Grâce à leur carte d'identité, les personnes transgenres peuvent désormais s'inscrire à l'assurance-emploi et bénéficier d'avantages tels qu'une pension ou une aide en cas d'accident du travail ou de décès. Elles peuvent également ouvrir un compte bancaire et demander un prêt pour acheter une moto ou une maison.

Echi discute avec une femme transgenre. Sur la table se trouve sa carte d'identité nationale.

Jusqu'à présent, j'ai aidé 75 femmes transgenres à obtenir une carte d'identité nationale.

© ILO/OIT Feri Latief

Outre le fait de ne pas avoir de carte d'identité, les personnes transgenres sont confrontées à d'autres problèmes, notamment celui de changer la photo de leur carte d'identité pour qu'elle corresponde à leur apparence actuelle et modifier l'adresse de leur ville natale à Jakarta. Bien que nous devions utiliser notre vrai nom et notre vrai sexe sur la carte d'identité, nous pouvons utiliser notre apparence actuelle pour la photo. En comprenant leurs besoins, j'ai pu aider mes collègues femmes transgenres à s'adresser au service gouvernemental approprié pour obtenir leur carte d'identité.

Les nouveaux employés des bureaux de la population et de la fonction publique peuvent également être à l'origine d'un retard. Ils ne sont parfois pas au courant de la lettre du ministère de l'intérieur autorisant l'accès des personnes transgenres aux pièces d'identité. J'ai dû à plusieurs reprises leur expliquer le contenu de la lettre.
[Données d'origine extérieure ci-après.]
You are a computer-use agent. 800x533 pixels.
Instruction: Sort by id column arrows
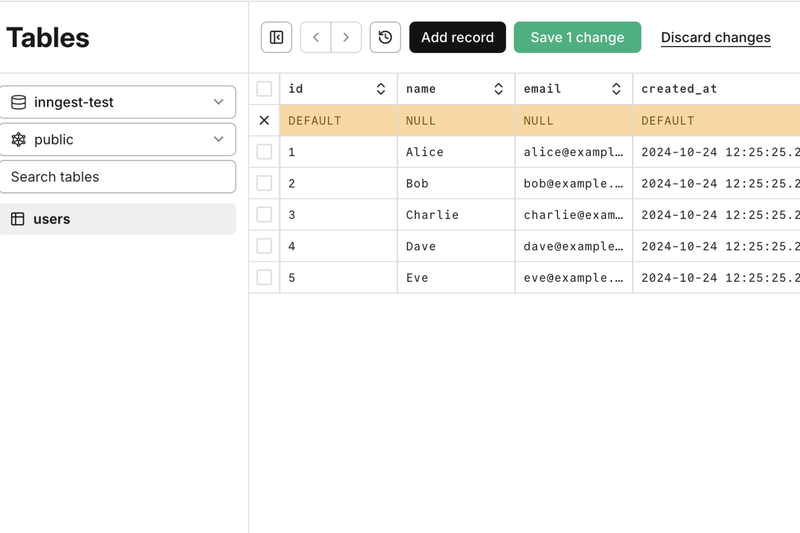point(381,89)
Si on m'ignore ou si on me rejette, je reviens une autre fois!

Ignorer la date du rendez-vous est un autre problème auquel sont confrontées les femmes trans. Certaines ne se présentent pas à leur rendez-vous parce qu'elles ont travaillé tard dans la nuit ou parce qu'elles sont concentrées sur leur travail. J'ai passé des nuits blanches à essayer de trouver ce que je pouvais faire pour les convaincre.

Grâce à leur carte d'identité, les personnes transgenres peuvent désormais s'inscrire à l'assurance-emploi et bénéficier d'avantages tels qu'une pension ou une aide en cas d'accident du travail ou de décès. Elles peuvent également ouvrir un compte bancaire et demander un prêt.
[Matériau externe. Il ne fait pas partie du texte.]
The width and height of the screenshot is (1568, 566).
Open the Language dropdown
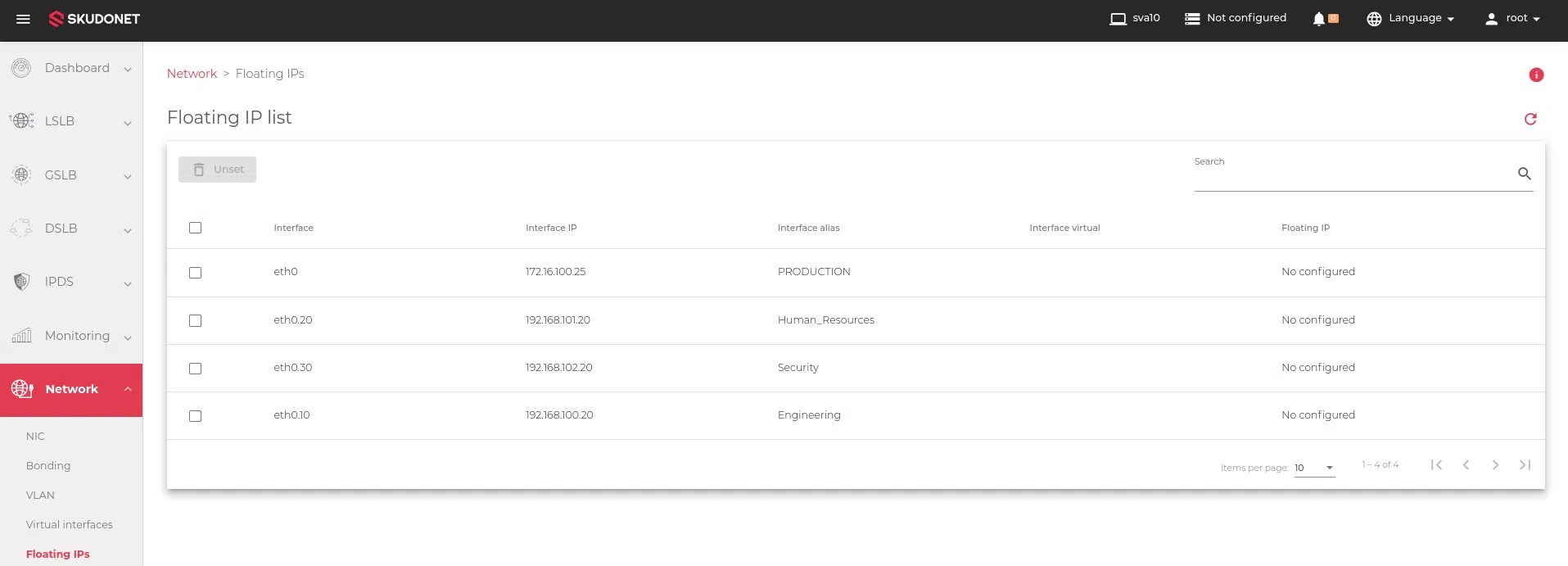[x=1410, y=19]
EchiAgent de soutien communautaire pour les personnes transgenres vivant avec le VIH, Srikandi Sejati Foundation

Je suis fière d'avoir pu contribuer à ce programme qui a aidé un total de 255 personnes transgenres dans les cinq villes de Jakarta, Java Ouest, Java Centre, Yogyakarta et Bali.
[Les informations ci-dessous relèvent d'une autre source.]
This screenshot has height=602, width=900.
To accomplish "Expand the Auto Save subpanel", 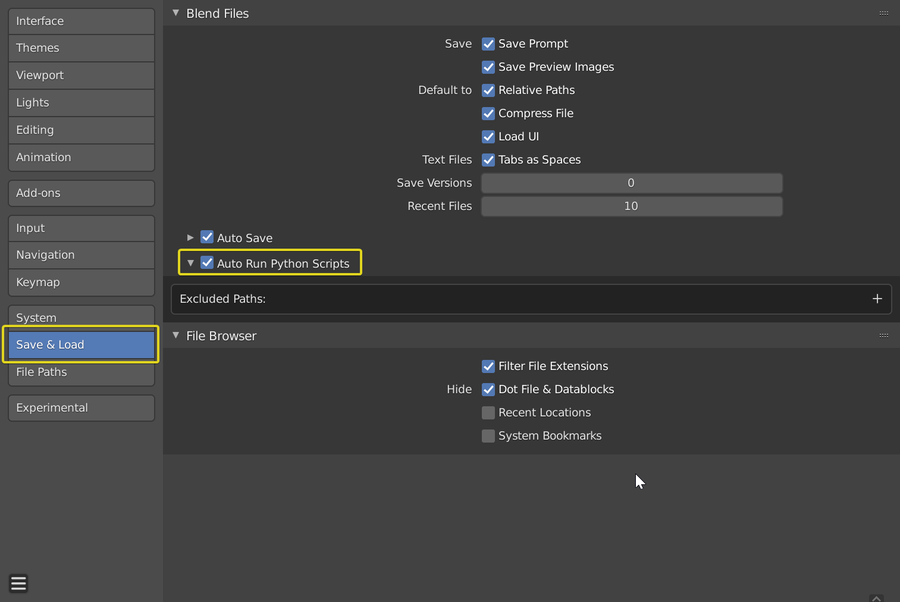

Je suis également reconnaissante et heureuse que les personnes transgenres aient désormais plus facilement accès à des papiers d'identité. En regardant les visages radieux de mes collègues transgenres qui obtiennent leur carte d'identité, je me dis que si je dois mourir maintenant, je mourrai en paix.

Une femme transgenre montre sa carte nationale d'assurance maladie.

Nesha Sofia, membre de la communauté transgenre d'Echi à Jakarta, montre sa carte nationale d'assurance maladie.